Except with the prior written consent of the Corporation—
(A) any person who has been convicted of any criminal offense involving dishonesty or a breach of trust or money laundering, or has agreed to enter into a pretrial diversion or similar program in connection with a prosecution for such offense, may not—
(i) become, or continue as, an institution-affiliated party with respect to any insured depository institution;
(ii) own or control, directly or indirectly, any insured depository institution; or
(iii) otherwise participate, directly or indirectly, in the conduct of the affairs of any insured depository institution; and
(B) any insured depository institution may not permit any person referred to in subparagraph (A) to engage in any conduct or continue any relationship prohibited under such subparagraph.
If the offense referred to in paragraph (1)(A) in connection with any person referred to in such paragraph is—
(i) an offense under—
(I) section 215, 656, 657, 1005, 1006, 1007, 1008,1 1014, 1032, 1344, 1517, 1956, or 1957 of title 18; or
(II) section 1341 or 1343 of such title which affects any financial institution (as defined in section 20 of such title); or
(ii) the offense of conspiring to commit any such offense,
the Corporation may not consent to any exception to the application of paragraph (1) to such person during the 10-year period beginning on the date the conviction or the agreement of the person becomes final.
On motion of the Corporation, the court in which the conviction or the agreement of a person referred to in subparagraph (A) has been entered may grant an exception to the application of paragraph (1) to such person if granting the exception is in the interest of justice.
A motion may be filed under clause (i) at any time during the 10-year period described in subparagraph (A) with regard to the person on whose behalf such motion is made.
Whoever knowingly violates subsection (a) of this section shall be fined not more than $1,000,000 for each day such prohibition is violated or imprisoned for not more than 5 years, or both.
Subsections (a) and (b) shall apply to any company (other than a foreign bank) that is a bank holding company and any organization organized and operated under section 25A of the Federal Reserve Act [12 U.S.C. 611 et seq.] or operating under section 25 of the Federal Reserve Act [12 U.S.C. 601 et seq.], as if such bank holding company or organization were an insured depository institution, except that such subsections shall be applied for purposes of this subsection by substituting "Board of Governors of the Federal Reserve System" for "Corporation" each place that term appears in such subsections.
The Board of Governors of the Federal Reserve System may provide exemptions, by regulation or order, from the application of paragraph (1) if the exemption is consistent with the purposes of this subsection.
Subsections (a) and (b) shall apply to any savings and loan holding company as if such savings and loan holding company were an insured depository institution, except that such subsections shall be applied for purposes of this subsection by substituting "Board of Governors of the Federal Reserve System" for "Corporation" each place that term appears in such subsections.

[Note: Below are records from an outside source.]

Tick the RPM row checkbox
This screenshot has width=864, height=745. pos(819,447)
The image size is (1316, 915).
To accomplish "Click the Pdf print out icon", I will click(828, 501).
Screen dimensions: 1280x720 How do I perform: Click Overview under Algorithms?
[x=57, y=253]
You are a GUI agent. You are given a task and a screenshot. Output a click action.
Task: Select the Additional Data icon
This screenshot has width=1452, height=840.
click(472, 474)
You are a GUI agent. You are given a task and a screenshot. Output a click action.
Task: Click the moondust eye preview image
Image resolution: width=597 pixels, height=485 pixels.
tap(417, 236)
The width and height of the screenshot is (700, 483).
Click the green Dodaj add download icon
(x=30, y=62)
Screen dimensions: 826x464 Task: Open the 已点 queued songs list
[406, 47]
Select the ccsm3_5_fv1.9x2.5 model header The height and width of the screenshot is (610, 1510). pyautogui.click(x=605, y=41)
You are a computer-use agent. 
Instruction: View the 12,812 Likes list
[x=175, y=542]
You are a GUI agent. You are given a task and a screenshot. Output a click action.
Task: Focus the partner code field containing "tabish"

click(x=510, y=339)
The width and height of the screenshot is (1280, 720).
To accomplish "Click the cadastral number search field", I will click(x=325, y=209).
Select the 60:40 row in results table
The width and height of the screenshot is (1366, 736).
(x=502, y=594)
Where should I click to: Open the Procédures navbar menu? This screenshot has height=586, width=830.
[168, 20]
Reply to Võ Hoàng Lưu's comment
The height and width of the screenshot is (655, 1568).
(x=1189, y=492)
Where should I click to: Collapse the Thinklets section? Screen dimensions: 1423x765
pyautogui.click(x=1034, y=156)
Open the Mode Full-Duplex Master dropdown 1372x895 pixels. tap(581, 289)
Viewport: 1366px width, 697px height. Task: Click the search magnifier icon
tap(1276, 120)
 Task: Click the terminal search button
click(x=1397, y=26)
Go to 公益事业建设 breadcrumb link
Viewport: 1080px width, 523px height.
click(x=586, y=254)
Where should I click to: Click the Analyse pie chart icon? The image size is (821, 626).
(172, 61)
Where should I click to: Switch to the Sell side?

The Board of Governors of the Federal Reserve System may provide exemptions, by regulation or order, from the application of paragraph (1) if the exemption is consistent with the purposes of this subsection.
(Sept. 21, 1950, ch. 967, §2[19], 64 Stat. 893; Pub. L. 101–73, title IX, §910(a), Aug. 9, 1989, 103 Stat. 477; Pub. L. 101–647, title XXV, §2502(a), Nov. 29, 1990, 104 Stat. 4860; Pub. L. 102–550, title XV, §1505, Oct. 28, 1992, 106 Stat. 4055; Pub. L. 103–322, title XXXII, §320605, Sept. 13, 1994, 108 Stat. 2119; Pub. L. 109–351, title VII, §710(a), Oct. 13, 2006, 120 Stat. 1990; Pub. L. 111–203, title III, §363(8), July 21, 2010, 124 Stat. 1554.)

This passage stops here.